Sundown: The Vampire in Retreat

Sundown: The Vampire in Retreat
1990 (2008) - Lionsgate

While the Blu-ray format is spiffy and all that, it's hard for me to be as enthusiastic about it as, say... the guy whose website I'm writing for. I find it difficult to get too excited about high-definition versions of films I already own when I still have a laundry list of titles that have never seen the laser light of a digital format of any kind. Sure, it's swell that I can get a super-awesome Blu-ray of The Matrix, but where's my DVD of Richard Stanley's Hardware? For years, Anthony Hickox's comedy-horror-western Sundown: The Vampire In Retreat was one such orphaned cult movie. It snuck onto VHS in the early 90s and promptly disappeared. Finally, Lionsgate has rescued Sundown from movie oblivion to stand or fall on its own merits. And while it might not be the awesome cult classic I had hoped it would be, I'm delighted it's here.


David Carradine stars as Count Mardulak, an ancient, powerful vampire (no points for guessing his real identity) who wants to end the vampire curse and live in harmony with humankind. He's gathered his followers in the small desert town of Purgatory where, armed with powerful sunscreen and a seemingly endless supply of cash, Mardulak hopes to mass produce a synthetic blood substitute. But his major domo, Ethan Jefferson (John Ireland) wants to return to the old ways. He's amassed a small army of rebel vampires who intend to overthrow Mardulak in an old-fashioned showdown using wooden bullets. Meanwhile, Robert Van Helsing (Bruce Campbell sporting a Ned Flanders mustache), the young descendant of you-know-who, has come to town with his own reasons for getting rid of Mardulak.

Sundown has everything in the world going for it. A cool premise, a sense of humor, and a can't-be-beat cast of beloved cult character actors. In addition to those already mentioned, the movie also features M. Emmet Walsh (terrific as a salty old dog of a vampire), Deborah Foreman (from Valley Girl), Dana Ashbrook (from Twin Peaks), Dabbs Greer (from literally hundreds of movies and TV shows), and George "Buck" Flower (also with a resume a mile long). I'd love to say that Sundown is a buried treasure. Unfortunately, it's ultimately not that great. It looks fantastic with gorgeous widescreen images of the stunning Utah landscape. Individual moments click just fine. I was particularly fond of the stop-motion bats, for instance. But the story tends to wander aimlessly instead of finding a point and sticking to it. Also, it doesn't help that so much time is spent with the normal family stuck in the middle of all this. They're easily the least interesting element in an already overstuffed movie. The movie is obviously not meant to be taken too seriously but in the end, it feels more like a not-great Saturday morning cartoon than a real movie.

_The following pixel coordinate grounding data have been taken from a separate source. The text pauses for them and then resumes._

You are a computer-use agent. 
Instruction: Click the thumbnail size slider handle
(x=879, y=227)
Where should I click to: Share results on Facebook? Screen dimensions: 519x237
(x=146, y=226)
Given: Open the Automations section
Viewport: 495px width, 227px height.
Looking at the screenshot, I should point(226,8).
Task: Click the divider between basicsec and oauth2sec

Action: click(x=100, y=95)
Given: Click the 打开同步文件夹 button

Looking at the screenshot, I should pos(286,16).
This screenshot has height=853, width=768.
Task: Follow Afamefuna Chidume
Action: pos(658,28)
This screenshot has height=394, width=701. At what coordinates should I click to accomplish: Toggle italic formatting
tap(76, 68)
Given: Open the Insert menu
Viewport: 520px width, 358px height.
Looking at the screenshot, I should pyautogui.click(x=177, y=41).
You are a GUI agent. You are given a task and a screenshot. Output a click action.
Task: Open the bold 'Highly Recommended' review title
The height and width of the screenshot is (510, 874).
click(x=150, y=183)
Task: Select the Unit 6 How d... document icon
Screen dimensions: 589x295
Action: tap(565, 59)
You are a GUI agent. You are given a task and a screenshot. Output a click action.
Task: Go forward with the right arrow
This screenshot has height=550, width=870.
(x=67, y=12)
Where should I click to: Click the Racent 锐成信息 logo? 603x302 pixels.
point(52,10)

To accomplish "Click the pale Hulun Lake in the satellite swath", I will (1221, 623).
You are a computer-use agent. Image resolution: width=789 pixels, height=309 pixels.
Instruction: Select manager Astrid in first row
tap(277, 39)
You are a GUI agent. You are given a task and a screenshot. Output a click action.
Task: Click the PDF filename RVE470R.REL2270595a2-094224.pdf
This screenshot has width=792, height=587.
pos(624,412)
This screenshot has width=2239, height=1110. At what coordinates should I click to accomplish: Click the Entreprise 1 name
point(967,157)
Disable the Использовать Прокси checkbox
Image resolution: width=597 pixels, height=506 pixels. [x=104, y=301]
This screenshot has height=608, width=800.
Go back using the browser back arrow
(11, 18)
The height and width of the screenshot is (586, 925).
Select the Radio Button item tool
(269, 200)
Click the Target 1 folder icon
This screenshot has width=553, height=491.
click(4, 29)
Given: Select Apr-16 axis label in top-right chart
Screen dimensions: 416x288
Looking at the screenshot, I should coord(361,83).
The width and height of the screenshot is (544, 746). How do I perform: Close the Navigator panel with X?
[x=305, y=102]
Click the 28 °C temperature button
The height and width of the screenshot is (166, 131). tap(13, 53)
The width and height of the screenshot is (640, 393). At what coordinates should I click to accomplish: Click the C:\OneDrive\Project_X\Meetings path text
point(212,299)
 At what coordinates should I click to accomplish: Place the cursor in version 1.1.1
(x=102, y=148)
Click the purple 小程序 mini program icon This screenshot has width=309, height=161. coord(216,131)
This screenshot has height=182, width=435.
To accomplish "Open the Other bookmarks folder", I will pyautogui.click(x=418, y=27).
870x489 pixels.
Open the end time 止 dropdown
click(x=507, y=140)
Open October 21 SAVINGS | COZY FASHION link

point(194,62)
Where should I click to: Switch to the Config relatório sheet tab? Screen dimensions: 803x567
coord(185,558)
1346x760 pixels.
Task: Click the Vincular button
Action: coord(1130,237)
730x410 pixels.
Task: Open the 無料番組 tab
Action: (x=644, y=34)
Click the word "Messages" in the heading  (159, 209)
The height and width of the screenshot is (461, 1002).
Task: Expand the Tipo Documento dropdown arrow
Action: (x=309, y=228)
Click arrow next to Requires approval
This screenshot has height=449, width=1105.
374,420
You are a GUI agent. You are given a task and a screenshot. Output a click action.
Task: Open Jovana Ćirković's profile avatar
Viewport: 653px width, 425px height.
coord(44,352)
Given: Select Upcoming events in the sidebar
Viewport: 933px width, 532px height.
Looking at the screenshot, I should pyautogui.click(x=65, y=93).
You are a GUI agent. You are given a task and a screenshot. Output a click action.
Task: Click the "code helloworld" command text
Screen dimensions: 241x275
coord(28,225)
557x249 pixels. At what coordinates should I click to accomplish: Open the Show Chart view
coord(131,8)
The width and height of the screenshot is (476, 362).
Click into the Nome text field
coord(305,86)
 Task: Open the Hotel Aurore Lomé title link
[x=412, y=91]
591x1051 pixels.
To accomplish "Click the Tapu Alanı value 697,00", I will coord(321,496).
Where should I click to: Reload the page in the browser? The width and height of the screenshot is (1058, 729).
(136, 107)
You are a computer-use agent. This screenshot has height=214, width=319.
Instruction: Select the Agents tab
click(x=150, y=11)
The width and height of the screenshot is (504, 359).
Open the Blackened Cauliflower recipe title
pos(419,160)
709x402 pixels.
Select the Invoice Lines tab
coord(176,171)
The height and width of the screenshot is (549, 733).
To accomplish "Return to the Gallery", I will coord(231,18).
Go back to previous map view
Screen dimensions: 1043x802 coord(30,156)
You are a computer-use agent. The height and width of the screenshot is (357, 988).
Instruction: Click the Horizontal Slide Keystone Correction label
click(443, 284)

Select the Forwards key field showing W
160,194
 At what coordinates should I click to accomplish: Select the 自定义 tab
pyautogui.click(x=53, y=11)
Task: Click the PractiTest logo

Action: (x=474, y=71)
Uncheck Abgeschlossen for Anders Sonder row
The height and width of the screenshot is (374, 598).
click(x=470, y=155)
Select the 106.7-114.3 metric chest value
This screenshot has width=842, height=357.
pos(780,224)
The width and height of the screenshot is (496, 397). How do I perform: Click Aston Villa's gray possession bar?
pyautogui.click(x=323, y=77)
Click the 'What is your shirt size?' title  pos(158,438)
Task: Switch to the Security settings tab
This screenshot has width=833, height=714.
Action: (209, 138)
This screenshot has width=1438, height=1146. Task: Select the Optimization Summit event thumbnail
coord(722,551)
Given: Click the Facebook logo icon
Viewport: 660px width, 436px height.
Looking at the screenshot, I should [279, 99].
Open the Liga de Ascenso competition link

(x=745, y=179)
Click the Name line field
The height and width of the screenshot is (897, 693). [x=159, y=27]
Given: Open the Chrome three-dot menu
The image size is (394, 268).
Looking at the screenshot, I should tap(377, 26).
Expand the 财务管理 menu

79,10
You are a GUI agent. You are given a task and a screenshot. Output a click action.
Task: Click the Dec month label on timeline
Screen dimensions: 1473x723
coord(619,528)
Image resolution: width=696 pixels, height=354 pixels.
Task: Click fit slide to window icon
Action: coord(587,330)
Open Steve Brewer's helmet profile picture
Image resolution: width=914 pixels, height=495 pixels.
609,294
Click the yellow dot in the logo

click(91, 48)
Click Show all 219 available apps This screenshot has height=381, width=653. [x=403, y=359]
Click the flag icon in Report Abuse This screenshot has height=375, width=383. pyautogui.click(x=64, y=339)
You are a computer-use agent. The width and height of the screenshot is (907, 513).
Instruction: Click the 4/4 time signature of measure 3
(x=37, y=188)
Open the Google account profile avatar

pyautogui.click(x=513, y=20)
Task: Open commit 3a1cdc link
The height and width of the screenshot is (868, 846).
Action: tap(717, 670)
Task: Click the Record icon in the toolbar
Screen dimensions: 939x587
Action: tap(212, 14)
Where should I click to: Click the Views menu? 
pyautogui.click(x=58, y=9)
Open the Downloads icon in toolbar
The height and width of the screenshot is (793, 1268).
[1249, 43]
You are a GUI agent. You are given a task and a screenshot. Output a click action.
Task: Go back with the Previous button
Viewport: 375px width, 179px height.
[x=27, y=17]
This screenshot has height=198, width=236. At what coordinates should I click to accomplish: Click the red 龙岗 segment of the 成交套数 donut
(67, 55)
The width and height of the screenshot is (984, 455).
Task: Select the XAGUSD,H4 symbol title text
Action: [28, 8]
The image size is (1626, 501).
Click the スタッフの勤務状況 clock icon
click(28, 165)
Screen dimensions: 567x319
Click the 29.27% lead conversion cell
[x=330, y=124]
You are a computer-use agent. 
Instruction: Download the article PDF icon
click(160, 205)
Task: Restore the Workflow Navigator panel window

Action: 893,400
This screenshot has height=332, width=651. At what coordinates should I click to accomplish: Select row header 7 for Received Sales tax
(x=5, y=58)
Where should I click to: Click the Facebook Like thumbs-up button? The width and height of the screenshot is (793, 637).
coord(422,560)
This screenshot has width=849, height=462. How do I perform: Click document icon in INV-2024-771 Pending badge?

Despite my misgivings about the film, Lionsgate has done a terrific job bringing it to DVD. The movie looks and sounds very nice... this may be the first time Sundown has appeared on video in its proper aspect ratio and I can't imagine watching it any other way. Extras include an audio commentary with Anthony Hickox and cinematographer Levie Isaacks, moderated by Michael Felsher. It's worth checking out, although the three of them quiet down a bit too often. Better still, the disc offers three new video interviews with David Carradine, Bruce Campbell and M. Emmet Walsh. Campbell is always a great raconteur and he doesn't disappoint here. Walsh is equally colorful and fun to listen to. I found Carradine's interview the least of the three but even he has some good stories to tell. The disc is rounded out with a photo gallery.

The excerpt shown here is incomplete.